---------- Vorgegebener Text ----------
Mechthild Rawert: Die beschlossene Resolution gibt den 47 Mitgliedsstaaten, darunter natürlich auch Deutschland, konkrete Handlungsempfehlungen. Er ist ein guter Rückenwind für die von der SPD für Deutschland geforderte Änderung des Bundeswahlrechts JETZT. Der Bericht liefert eine Analyse der Situation von Menschen mit Behinderung. Auch diese wollen sich politisch einbringen, wollen ihre Bürger*innenrechte wahrnehmen. Besonders spannend finde ich die zahlreichen positiven Beispiele anderer Mitgliedsstaaten. Diese haben Vorbildwirkung und wir können von ihnen eine Menge lernen, was wir besser machen können.
BBZ: Was ist aus Ihrer Sicht das größte Hindernis für die politische Teilhabe?
Mechthild Rawert: Das Recht zu wählen und gewählt zu werden gehört zu den fundamentalen Menschenrechten. Das hat auch die UN-Behindertenrechtskonvention festgestellt. Die Einschränkungen und Barrieren bei der Teilhabe am politischen Leben für Menschen mit Behinderung sind auf allen Ebenen noch groß: Sie erfahren zu wenig Unterstützung in den Parteien und beim politischen Engagement. Es gibt noch zu viele Barrieren baulicher Art aber auch durch eine geringe Akzeptanz. Es gibt zu wenige Vorbilder, so sind in den Parlamenten Abgeordnete mit einer Behinderung die Ausnahme. In den meisten Mitgliedsstaaten fehlt ein inklusives Wahlrecht. So dürfen hunderttausende Menschen nicht wählen, da das Wahlrecht an die Rechts- und Handlungsfähigkeit geknüpft wird. Das sind allein in Deutschland über 84.000 Menschen mit Behinderungen
BBZ: Können Sie ein paar positive Beispiele aus dem Bericht nennen?
Mechthild Rawert: In Österreich ist das Wahlrecht seit mehr als dreißig Jahren nicht mehr an die Rechts- und Handlungsfähigkeit gebunden. In Norwegen wird die Auswahl von Wahllokalen nach den Anforderungen der Barrierefreiheit bestimmt. In Schweden dürfen unzugängliche Räumlichkeiten nicht mehr für Wahllokale genutzt werden. Wahlhelfer*innen in Belgien und Irland erhalten Leitfäden für eine barrierefreie Stimmabgabe, für die praktische Unterstützung und den Umgang mit Wählern mit Behinderungen. In Norwegen werden Informationen über Wahlen auf einer Internetseite bereitstellt, die Texte in leichter Sprache enthält mit der Möglichkeit, sie sich vorlesen zu lassen. Videos verfügen über Untertitel und gesprochenen Kommentar.
In Österreich werden Parlamentsdebatten im Fernsehen mit Gebärdendolmetschung übertragen. Fernsehsendungen über Wahlkämpfe in Serbien werden in Gebärdensprache gedolmetscht. Die Wahl-Video-Spots politischer Parteien werden in Frankreich und Portugal untertitelt und in Gebärdensprache verdolmetscht. In Norwegen müssen die Parteibüros barrierefrei sein.
---------- Extrahierte Einträge ----------
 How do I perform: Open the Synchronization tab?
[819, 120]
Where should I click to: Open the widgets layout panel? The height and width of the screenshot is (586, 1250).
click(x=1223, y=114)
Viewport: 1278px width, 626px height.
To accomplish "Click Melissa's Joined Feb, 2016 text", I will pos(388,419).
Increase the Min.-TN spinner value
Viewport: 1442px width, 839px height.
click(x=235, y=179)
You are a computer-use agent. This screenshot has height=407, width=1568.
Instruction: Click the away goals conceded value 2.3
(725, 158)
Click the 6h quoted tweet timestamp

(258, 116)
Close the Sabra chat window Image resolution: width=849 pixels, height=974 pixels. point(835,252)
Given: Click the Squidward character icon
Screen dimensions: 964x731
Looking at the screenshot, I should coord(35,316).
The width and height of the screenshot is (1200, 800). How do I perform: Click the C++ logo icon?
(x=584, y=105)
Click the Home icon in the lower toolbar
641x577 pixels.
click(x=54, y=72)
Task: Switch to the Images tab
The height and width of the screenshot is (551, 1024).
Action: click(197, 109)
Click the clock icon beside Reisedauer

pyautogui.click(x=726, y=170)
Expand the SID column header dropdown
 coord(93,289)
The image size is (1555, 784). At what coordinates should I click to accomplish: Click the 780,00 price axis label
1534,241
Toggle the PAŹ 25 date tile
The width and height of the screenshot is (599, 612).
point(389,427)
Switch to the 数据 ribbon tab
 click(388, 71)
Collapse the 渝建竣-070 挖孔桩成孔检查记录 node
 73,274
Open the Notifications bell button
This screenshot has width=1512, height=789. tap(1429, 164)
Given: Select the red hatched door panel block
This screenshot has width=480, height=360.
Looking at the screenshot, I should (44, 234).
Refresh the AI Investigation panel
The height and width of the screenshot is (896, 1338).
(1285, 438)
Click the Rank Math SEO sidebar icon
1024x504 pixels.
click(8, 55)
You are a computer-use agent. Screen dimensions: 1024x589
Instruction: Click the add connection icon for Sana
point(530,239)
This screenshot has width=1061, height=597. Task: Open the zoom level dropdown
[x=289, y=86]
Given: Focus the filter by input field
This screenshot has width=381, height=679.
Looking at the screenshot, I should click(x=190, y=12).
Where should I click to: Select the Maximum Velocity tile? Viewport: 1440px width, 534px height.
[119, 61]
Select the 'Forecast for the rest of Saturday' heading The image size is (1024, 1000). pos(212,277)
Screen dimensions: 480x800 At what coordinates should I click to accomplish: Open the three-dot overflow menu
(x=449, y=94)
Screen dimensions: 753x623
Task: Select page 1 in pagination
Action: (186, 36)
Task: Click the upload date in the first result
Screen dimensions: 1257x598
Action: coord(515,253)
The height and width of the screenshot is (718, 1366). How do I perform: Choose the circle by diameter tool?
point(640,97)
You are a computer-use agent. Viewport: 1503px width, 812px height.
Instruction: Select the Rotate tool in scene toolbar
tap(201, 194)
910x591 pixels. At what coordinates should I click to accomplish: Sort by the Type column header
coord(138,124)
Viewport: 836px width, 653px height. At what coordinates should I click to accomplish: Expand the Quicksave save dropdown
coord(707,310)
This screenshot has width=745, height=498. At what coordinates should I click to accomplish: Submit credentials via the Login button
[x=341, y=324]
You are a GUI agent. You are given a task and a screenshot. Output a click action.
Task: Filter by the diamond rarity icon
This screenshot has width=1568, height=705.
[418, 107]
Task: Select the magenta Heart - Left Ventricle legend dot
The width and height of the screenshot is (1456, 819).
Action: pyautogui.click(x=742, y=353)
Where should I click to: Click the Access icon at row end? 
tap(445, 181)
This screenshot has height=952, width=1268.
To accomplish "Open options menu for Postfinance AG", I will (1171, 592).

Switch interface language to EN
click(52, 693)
----------
● **Aufgabe**
Wie könnte das Gespräch über die politische Teilhabe von Menschen mit Behinderung nach dem letzten Satz weitergehen? Schreiben Sie es im Anschluss daran fort.

● **Lösung**
BBZ: Was sind konkrete Forderungen der Resolution?
Mechthild Rawert: Das Wahlrecht muss von der Rechts- und Handlungsfähigkeit sowie der Betreuung in allen Angelegenheiten entkoppelt werden. Wir brauchen ein inklusives Wahlrecht.
Die gesellschaftliche Diskriminierung und Stigmatisierung von Menschen mit Behinderungen muss beendet werden. Die Rolle von Selbstvertretungsorganisationen und Organisationen, die Menschen mit Behinderungen vertreten, muss gestärkt werden.
Die vielfältigen Formen von Beeinträchtigungen und Behinderungen erfordern auch eine Vielfalt an Maßnahmen. Diese Unterschiede müssen berücksichtigt werden. Beim Wählen gehen gibt es für Menschen mit Behinderungen noch vielfältige Barrieren. Es müssen mehr barrierefreie Wahllokale geschaffen werden, sowohl für Rollstuhlfahrende, als auch für Menschen mit Sehbeeinträchtigungen oder gehörlose Menschen.
Auch Parlamentsgebäude müssen barrierefrei sein, damit Abgeordnete mit Behinderungen hier gleichberechtigt arbeiten können. Parlamentsdebatten und Informationen sind in barrierefreien Formaten bereitzustellen.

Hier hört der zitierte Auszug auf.